Czarny Zakon, Lucyfer, Odessa - pokrótce: Wołoszański wraca

kzarecka

2008-12-15

wo322osza324ski_odessa_160Powieść Bogusława Wołoszańskiego to sensacja najwyższej próby. I chodzi nie tylko o wyrafinowaną intrygę, znakomicie skrojone postaci i dynamiczne dialogi, niczym z amerykańskiej superprodukcji filmowej. Kunszt autora polega na tym, że - tak jak u Forsytha czy Clancy'ego - czytelnik nie jest w stanie zorientować się, gdzie kończy się historia, a gdzie zaczyna fikcja (Artur Górski "Focus Historia"). Słowa dotyczą "Testamentu Odessy", kolejnej książki Bogusława Wołoszańskiego, która was uwiedzie i nie pozwoli o sobie zapomnieć. Wierzycie? Powinniście.




O książce - Tysiącletnia Trzecia Rzesza, podbijając świat, nie miała religii, która po zwycięstwie jednoczyłaby naród. Heinrich Himmler, dowódca "Czarnego Zakonu" SS, doskonale zdawał sobie sprawę, jak ogromna jest to wada nazizmu. Niespodziewanie poszukiwania, jakie od lat trzydziestych prowadzili archeolodzy z jego organizacji "Ahnenerbe", zakończyły się sukcesem. Znaleźli w Pirenejach ukryty tam od wieków skarb Świątyni Jerozolimskiej.

Plany Himmlera zaczęły się urzeczywistniać. Pierwszymi, którzy poznali bezwzględność nowej religii, byli mieszkańcy francuskiego miasteczka Oradour-sur-Glane, zniszczonego przez oddział dywizji "Das Reich", wiozący totem z Pirenejów do Wilczego Szańca. Tam miał zabłysnąć w chwili śmierci Adolfa Hitlera. Jednakże zamach w Wilczym Szańcu się nie udał. Himmler musiał zlikwidować zamachowców, zanim ujawniliby jego udział w spisku, odwołać swoje plany. Już nic nie mogło odwrócić biegu wojny.

[REKORDY DANYCH]

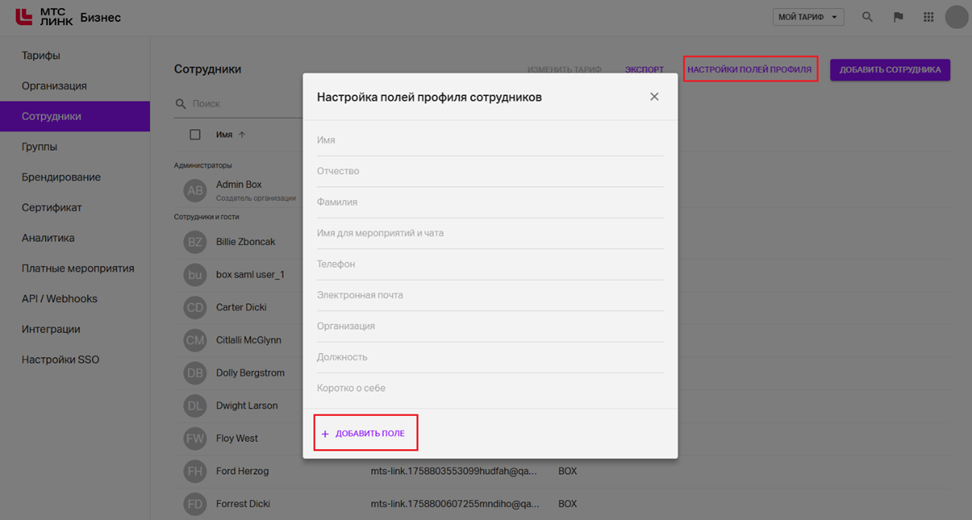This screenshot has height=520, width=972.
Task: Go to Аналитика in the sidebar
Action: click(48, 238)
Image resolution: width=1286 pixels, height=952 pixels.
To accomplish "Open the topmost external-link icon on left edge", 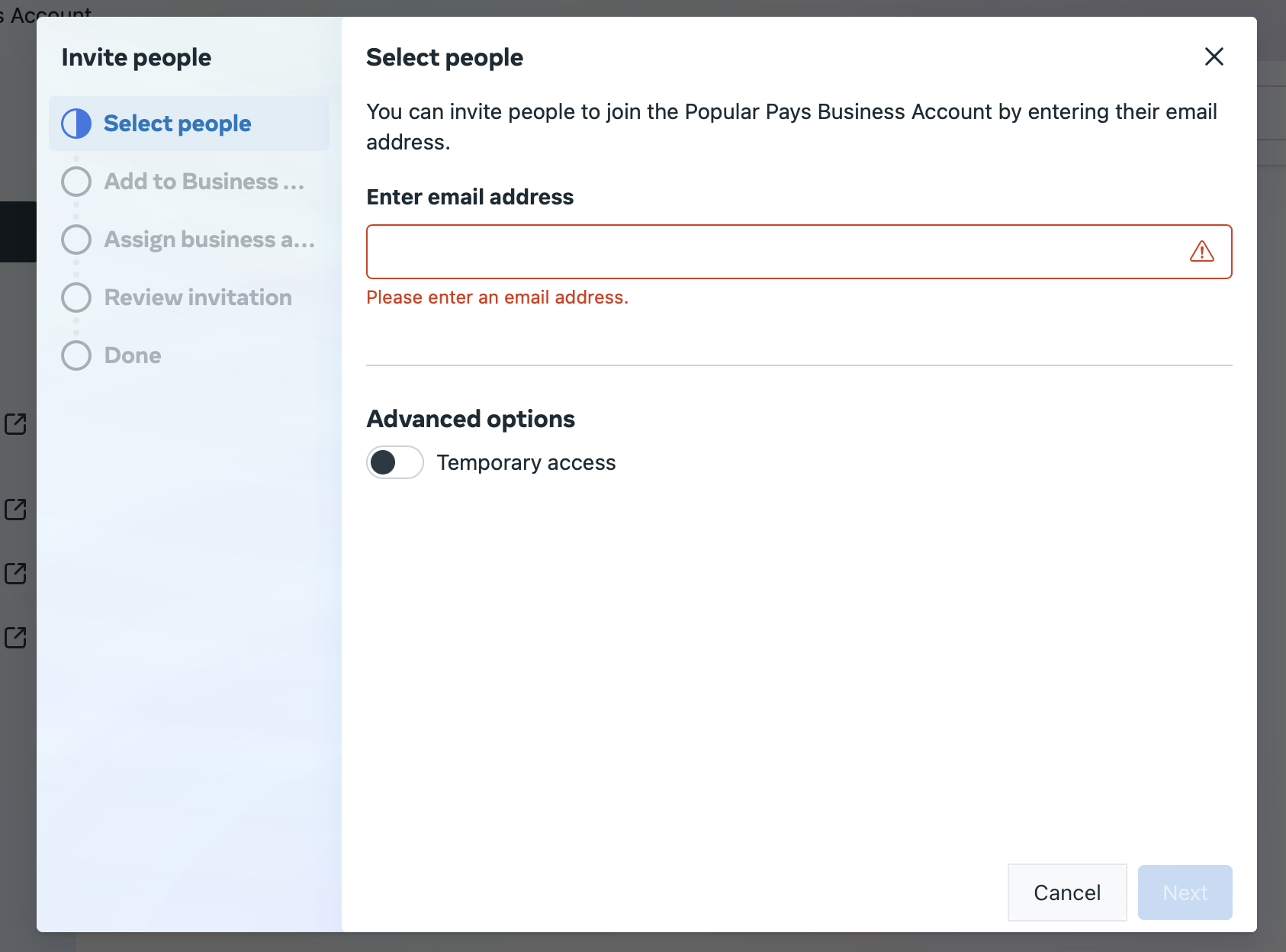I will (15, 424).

[POLECENIE] Kontynuuj tekst o powieści „Testament Odessy”, zaczynając zaraz po jego ostatnim zdaniu.

[ODPOWIEDŹ]
Heinrich Himmler pozostawił po sobie testament, który stał się podstawą działania wielkiej organizacji esesmanów ODESSA. Dysponując gigantycznym majątkiem, grabionym w Europie przez wojenne lata, członkowie ODESSY przeniknęli do struktur państwowych, tajnych służb i instytucji finansowych najważniejszych państw świata. Stawali się coraz bliżsi zwycięstwa w nowej wojnie, którą miały wygrać nie dywizje pancerne i armie lotnicze, lecz finanse. Skarb Świątyni Jerozolimskiej ponownie miał odegrać decydującą rolę.


Powieść Bogusława Wołoszańskiego, mistrzowsko łączącego ogromną wiedzę o drugiej wojnie światowej ze znajomością mechanizmów współczesnego świata, wciąga nas w tajemnice władzy, której religia jest najważniejszym elementem. Wartka akcja, pełna zaskakujących zwrotów i niespodziewanych rozwiązań, rozgrywa się w czasie drugiej wojny światowej i w szczególnym roku 2001, gdy ODESSA ponownie sięga po władzę.

Czyżby jej nie zdobyła?

Fragment
Błyskawica przecięła niebo tak blisko, że siedzący obok kierowcy Rudolf Rahn wcisnął się w fotel, obawiając się, że następny piorun uderzy w samochód. Wydawało mu się, że w tej samej chwili usły­szał śmiech, ale nie odważył się odwrócić, żeby sprawdzić, czy się nie przesłyszał. Zawsze odczuwał lęk przed mężczyzną siedzącym na tylnej kanapie. I nie wynikał on ze świadomości, że był to najpo­tężniejszy urzędnik Trzeciej Rzeszy mający nieograniczoną władzę. W tym człowieku było coś diabolicznego, a Rahn, ilekroć stawał przed nim, zadawał sobie pytanie, co takiego wywołuje lęk i chęć podporządkowania się? Trójkątna twarz, wysoko podgolone włosy, okrągłe okulary w złotych drucianych oprawkach na wąsko osadzonych oczach – nic nie wskazywało na jego siłę. Tak jak budowa ciała, charakterystyczna dla ludzi spędzających większość życia za biurkiem i niechętnych fizycznemu wysiłkowi.

Znowu dobiegł go śmiech, po którym usłyszał słowa:
– To jakby Dziki Gon schodził na ziemię.
Dziki Gon, orszak boga Odyna. Dopiero teraz się odwrócił.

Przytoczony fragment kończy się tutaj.